| |
| |
| |
Fabelen en Vertelsels, naar het Fransch van den Heere De Florian, in Nederduitsche Vaerzen gevolgd. Eerste Deel Te Amsteldam, by de Erve Caesar Noël Guerin, 1794. Behalven het Voorbericht, 104 bl. in gr. 8vo.
Al wie den geest van florian, uit zyne overige Schriften, kent, zal zich gemakkelyk overtuigen, dat zulk een Dichter, wanneer hy zich op de Fabel toe wilde leggen, in dat vak, ongetwyfeld, iets uitmuntends leveren zou. En dit heeft hy, in de daad, volgens het eenpaarig oordeel van alle kenners, in dit Werk gedaan. Hy heeft, in en buiten zyn Vaderland, door dezen zynen arbeid, voor zich zelven eene blyvende eer verworven, en aan honderden Leezers inenig aangenaam en nuttig uur bezorgd. Die geenen onder onze Landgenooten, derhalven, welken dit boek in het oorspronglyke niet leezen kunnen, hebben zeer veel verplichting aan de Heeren a.l. barbaz en p.g. witzen geysbeek, (die zich, door de ondertekening van het Voorbericht, als de Vertaalers hebben doen kennen,) voor de pogingen, die zy hebben aangewend, om hun den Franschen Dichter, zoo als hy is, te weeten verheven en sierlyk, onder eene eenvouwige gedaante, in hunne taal over te leveren. Een ieder, die weet, wat het zy, een' Dichter te vertaalen, vooral een' Fabeldichter, en wel een' Fabeldichter zoo naîf als florian, zal gemakkelyk bevroeden, dat ook de bekwaamste Vertaaler, met den besten wil, hier echter altyd verre beneden het oorspronglyke moet blyven. Het is onmogelyk, dat niet hier en daar een fyne trek verlooren zou gaan, dat niet zomtyds de bevallige kortheid van het oorspronglyke in de navolging van den Overzetter onkenbaar zou worden. De Vertaalers zullen zelven niet beweeren willen, dat hunne arbeid boven het algemeen lot van zulke onderneemingen verheven is. Men moet hun echter het regt doen, van te erkennen, dat hun werk genoegzaame blyken draagt van de vlyt, waar mede zy dezen taak tot dus verre hebben bearbeid, en dat zy daar in, over het algemeen, vry wel geslaagd zyn. In plaats van ons in byzonderheden in te laaten, willen wy liever het kundige gedeelte onzer Leezers zelven laaten oordeelen over de twee volgende
proeven, waar by wy ten dien einde het oorspronglyke van florian vooraf zullen zenden.
Zyne eerste Fabel is:
La fable et la vérité.
Sortit un jour de son puit;
| |
| |
Ses attraits par le tems étoient un peu détruits;
Jeunes & vieux fuyoient à sa vue,
La pauvre vérité restoit là morfondue,
Sans trouver un asyle, où pouvoit habiter.

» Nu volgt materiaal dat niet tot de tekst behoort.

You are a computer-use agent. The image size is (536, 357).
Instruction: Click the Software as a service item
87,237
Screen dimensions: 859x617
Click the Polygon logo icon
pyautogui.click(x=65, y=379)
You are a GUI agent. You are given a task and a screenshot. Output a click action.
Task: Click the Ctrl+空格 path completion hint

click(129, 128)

A ses yeux vient se présenter
La Fable richement vêtue,
Portant plumes & diamans,
La plupart faux, mais très-brillans,
Eh! vous voila! bon-jour, dit-elle:
Que faites-vous ici, seule, sur un chemin!

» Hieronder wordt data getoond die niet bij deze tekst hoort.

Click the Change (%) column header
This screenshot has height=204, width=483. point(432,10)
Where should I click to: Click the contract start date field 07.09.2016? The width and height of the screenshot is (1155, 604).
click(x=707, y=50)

La vérité répond: vous le voyez, je gele.
Aux passans je demande en vain
De me donner une retraite;
Je leur fais peur à tous. Hélas! je le vois bien,
Vieille femme n'obtient plus rien.
Vous êtes pourtant ma cadette,
Dit la Fable, & sans vanité
Par-tout je suis fort bien reçue.
Pourquoi vous montrer toute nue?
Cela n'est pas adroit. Tenez, arrangeons nous;
Qu'un même intérêt nous rassemble:
Venez sous mon manteau, nous marcherons ensemble.

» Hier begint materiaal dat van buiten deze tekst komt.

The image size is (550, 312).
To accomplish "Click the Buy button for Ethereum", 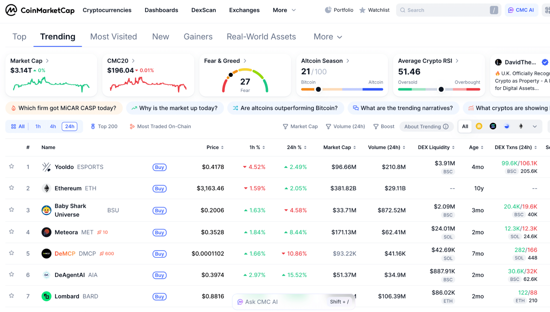I will coord(159,189).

Chez le sage, à cause de vous,
Je ne serai point rebutée;
A cause de moi, chez les fous
Vous ne serez point maltraitée.
Servant par ce moyen chacun selon son goût,
Crace à votre raison, & grace à ma folie,
Vous verrez, ma soeur, que par-tout
Nous passerons de compagnie.
De Vertaaling luidt:
De fabel en de waarheid.
De Waarheid naakt, gelyk een eerstgeboren',
Rees uit haar put, een' tyd geleen;
Zy had, door ouderdom, een weinig schoon verloren:
En jong en oud vlood angstig heen
De goede Waarheid was versuft en heel te onvreên,
En vond geene enkle hut haar ten verblyf beschoren.
Weldra komt aan haar oog ten toon
De Fabel, ryk gekleed, versierd aan alle kanten
Met pluimen, en met diamanten,
Meest valsch, maar blinkende echter schoon.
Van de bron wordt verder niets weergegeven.